Record extracts:

++++++

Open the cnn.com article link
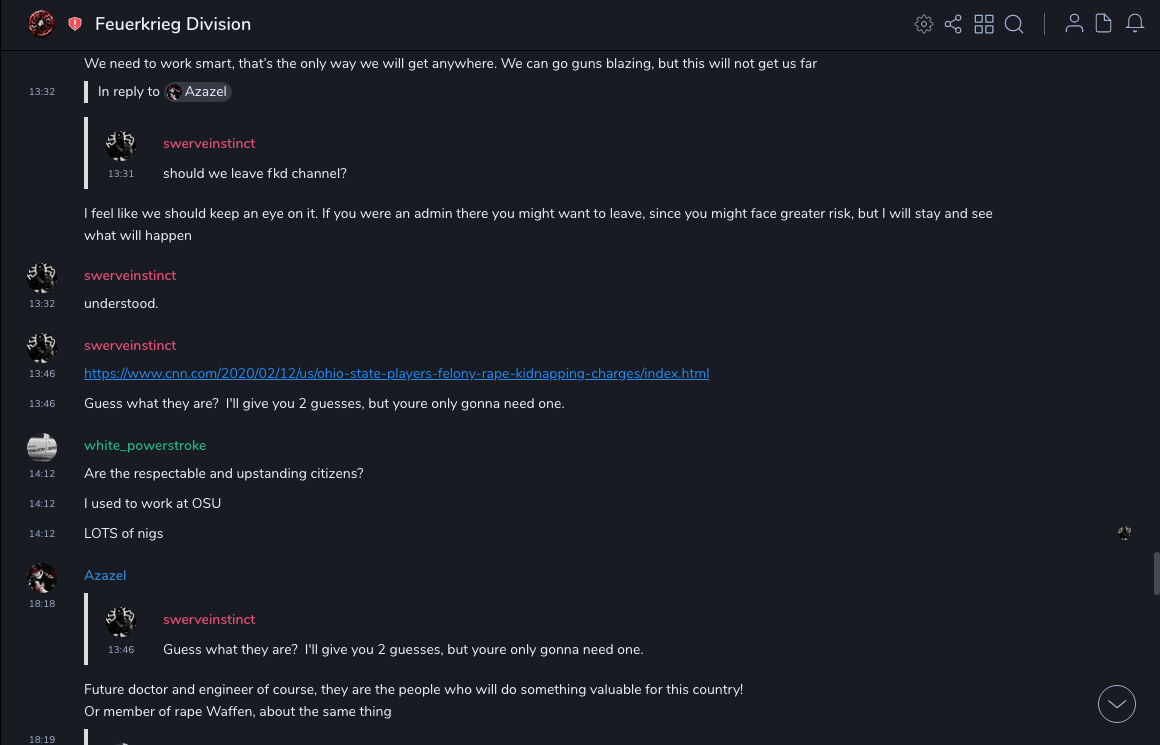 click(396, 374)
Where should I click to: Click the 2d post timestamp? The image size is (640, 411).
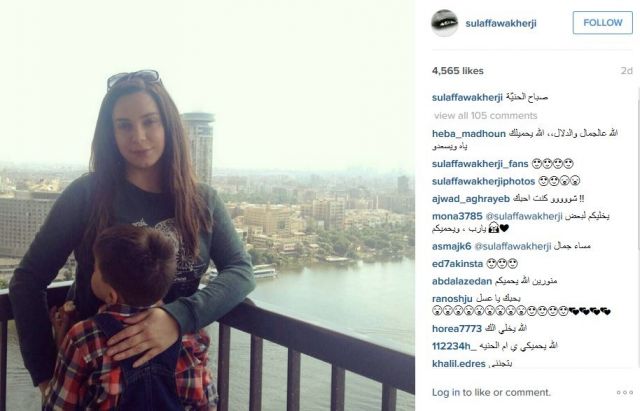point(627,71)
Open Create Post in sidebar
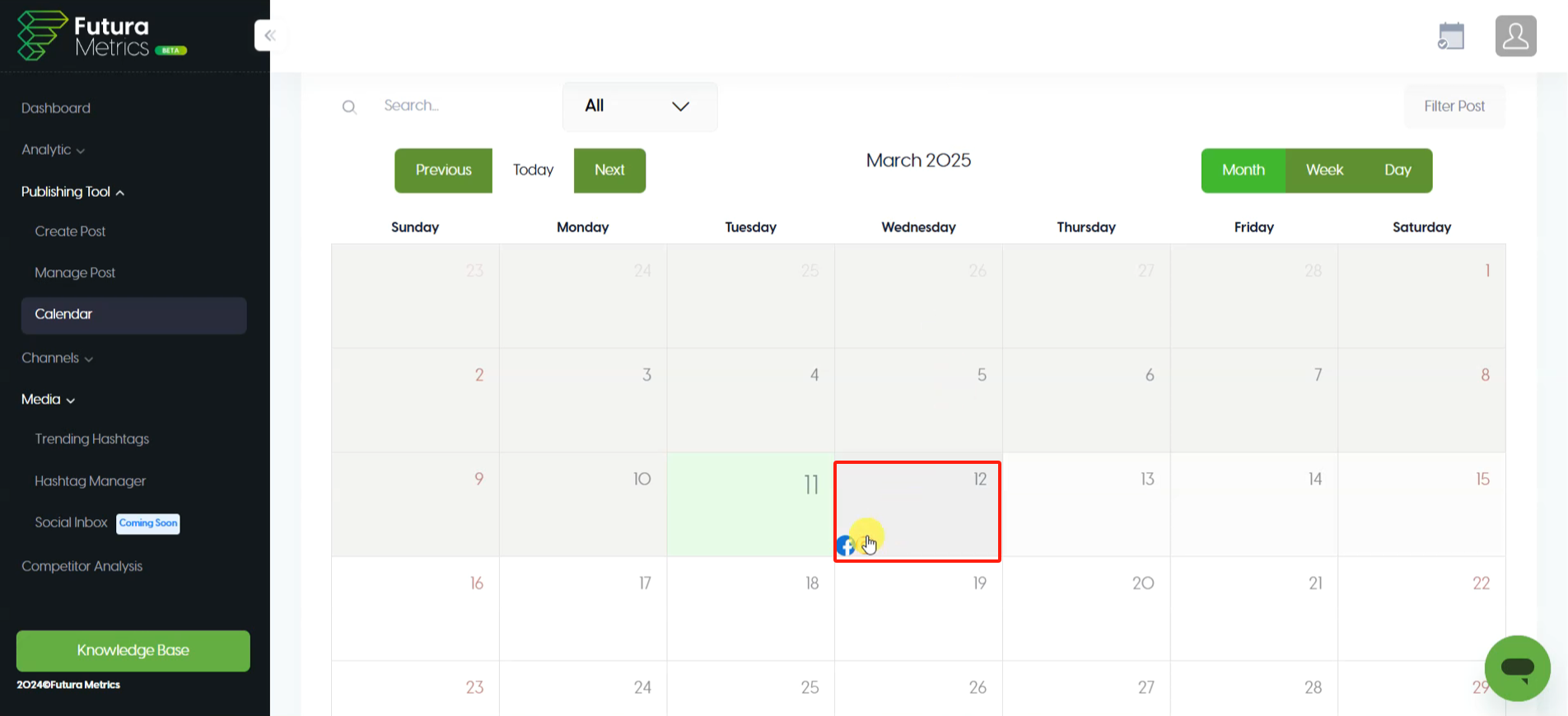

++++++

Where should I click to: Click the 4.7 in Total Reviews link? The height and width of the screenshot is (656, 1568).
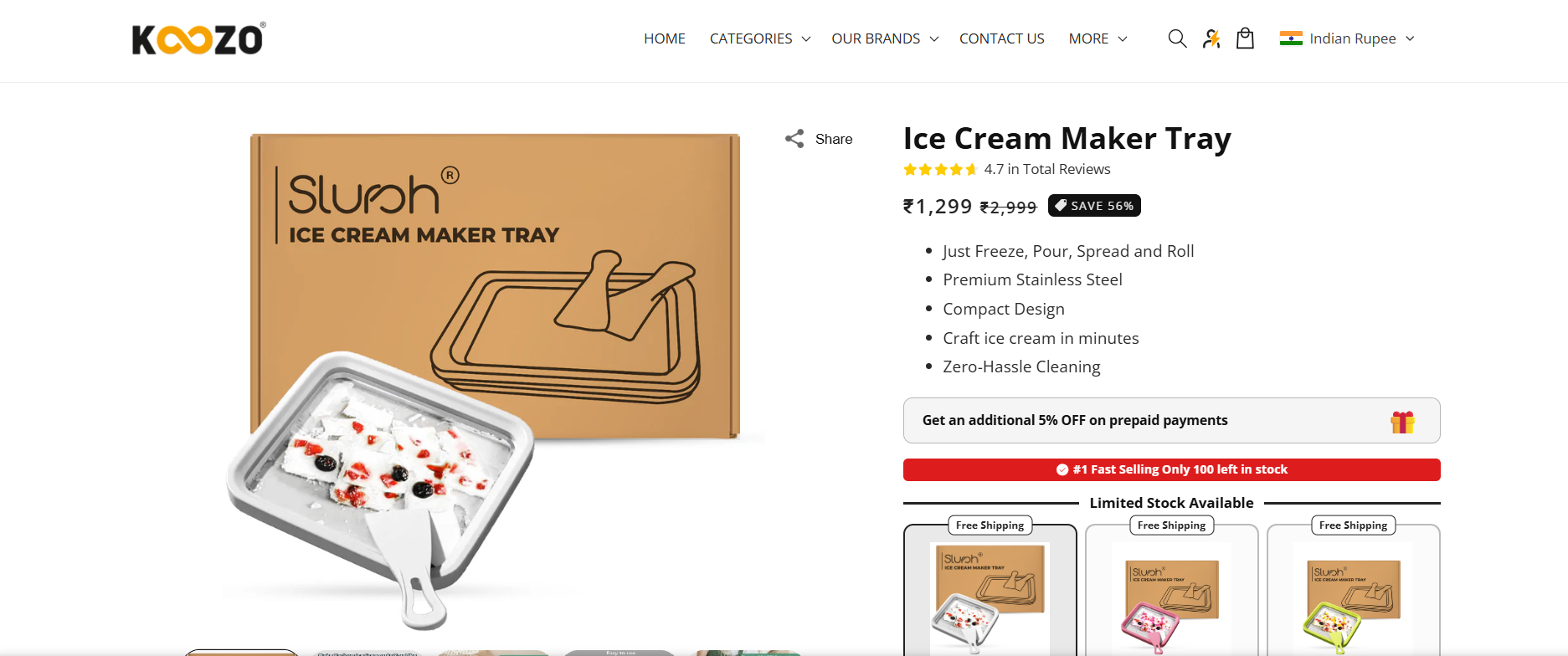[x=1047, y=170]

++++++

Task to complete:
Leave out every picture, and copy exactly the lines above starting at the one holding "Open the cnn.com article link" and ending at the one holding "Open Create Post in sidebar", no more and no less.

Solved exercise:
Open the cnn.com article link
 click(396, 374)
Where should I click to: Click the 2d post timestamp? The image size is (640, 411).
point(627,71)
Open Create Post in sidebar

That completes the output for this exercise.